AIM OF THE EXERCISE: Please write the data out once more, exactly as it is given.

MATERIAL PROVIDED:
-=-=-
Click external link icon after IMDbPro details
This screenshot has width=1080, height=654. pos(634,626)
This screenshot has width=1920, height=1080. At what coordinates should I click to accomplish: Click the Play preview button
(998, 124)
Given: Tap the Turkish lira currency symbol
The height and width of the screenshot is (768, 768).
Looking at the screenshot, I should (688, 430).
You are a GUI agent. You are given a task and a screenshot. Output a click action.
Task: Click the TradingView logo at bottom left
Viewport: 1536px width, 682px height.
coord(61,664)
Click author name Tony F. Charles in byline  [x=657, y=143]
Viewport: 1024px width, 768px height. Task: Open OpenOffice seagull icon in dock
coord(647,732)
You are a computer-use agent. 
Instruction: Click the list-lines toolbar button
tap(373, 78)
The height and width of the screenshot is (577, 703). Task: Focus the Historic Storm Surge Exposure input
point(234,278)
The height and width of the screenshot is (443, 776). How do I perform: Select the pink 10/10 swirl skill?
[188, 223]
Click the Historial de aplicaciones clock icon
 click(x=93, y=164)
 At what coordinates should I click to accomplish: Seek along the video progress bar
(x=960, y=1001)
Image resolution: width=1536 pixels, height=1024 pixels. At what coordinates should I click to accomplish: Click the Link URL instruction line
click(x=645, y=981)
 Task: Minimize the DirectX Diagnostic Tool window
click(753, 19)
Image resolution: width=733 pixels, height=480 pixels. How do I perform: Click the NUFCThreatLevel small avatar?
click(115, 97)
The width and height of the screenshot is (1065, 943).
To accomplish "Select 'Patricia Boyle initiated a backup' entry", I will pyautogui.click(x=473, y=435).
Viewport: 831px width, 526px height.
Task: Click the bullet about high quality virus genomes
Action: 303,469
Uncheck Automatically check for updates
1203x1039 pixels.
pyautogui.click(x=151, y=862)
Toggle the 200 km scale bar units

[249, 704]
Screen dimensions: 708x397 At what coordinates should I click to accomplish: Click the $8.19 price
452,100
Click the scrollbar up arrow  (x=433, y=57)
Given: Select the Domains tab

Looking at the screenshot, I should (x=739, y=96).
-=-=-
EXERCISE RESULT:
Click external link icon after IMDbPro details
This screenshot has width=1080, height=654. pos(634,626)
This screenshot has width=1920, height=1080. At what coordinates should I click to accomplish: Click the Play preview button
(998, 124)
Given: Tap the Turkish lira currency symbol
The height and width of the screenshot is (768, 768).
Looking at the screenshot, I should (688, 430).
You are a GUI agent. You are given a task and a screenshot. Output a click action.
Task: Click the TradingView logo at bottom left
Viewport: 1536px width, 682px height.
coord(61,664)
Click author name Tony F. Charles in byline  [x=657, y=143]
Viewport: 1024px width, 768px height. Task: Open OpenOffice seagull icon in dock
coord(647,732)
You are a computer-use agent. 
Instruction: Click the list-lines toolbar button
tap(373, 78)
The height and width of the screenshot is (577, 703). Task: Focus the Historic Storm Surge Exposure input
point(234,278)
The height and width of the screenshot is (443, 776). How do I perform: Select the pink 10/10 swirl skill?
[188, 223]
Click the Historial de aplicaciones clock icon
 click(x=93, y=164)
 At what coordinates should I click to accomplish: Seek along the video progress bar
(x=960, y=1001)
Image resolution: width=1536 pixels, height=1024 pixels. At what coordinates should I click to accomplish: Click the Link URL instruction line
click(x=645, y=981)
 Task: Minimize the DirectX Diagnostic Tool window
click(753, 19)
Image resolution: width=733 pixels, height=480 pixels. How do I perform: Click the NUFCThreatLevel small avatar?
click(115, 97)
The width and height of the screenshot is (1065, 943).
To accomplish "Select 'Patricia Boyle initiated a backup' entry", I will pyautogui.click(x=473, y=435).
Viewport: 831px width, 526px height.
Task: Click the bullet about high quality virus genomes
Action: 303,469
Uncheck Automatically check for updates
1203x1039 pixels.
pyautogui.click(x=151, y=862)
Toggle the 200 km scale bar units

[249, 704]
Screen dimensions: 708x397 At what coordinates should I click to accomplish: Click the $8.19 price
452,100
Click the scrollbar up arrow  (x=433, y=57)
Given: Select the Domains tab

Looking at the screenshot, I should (x=739, y=96).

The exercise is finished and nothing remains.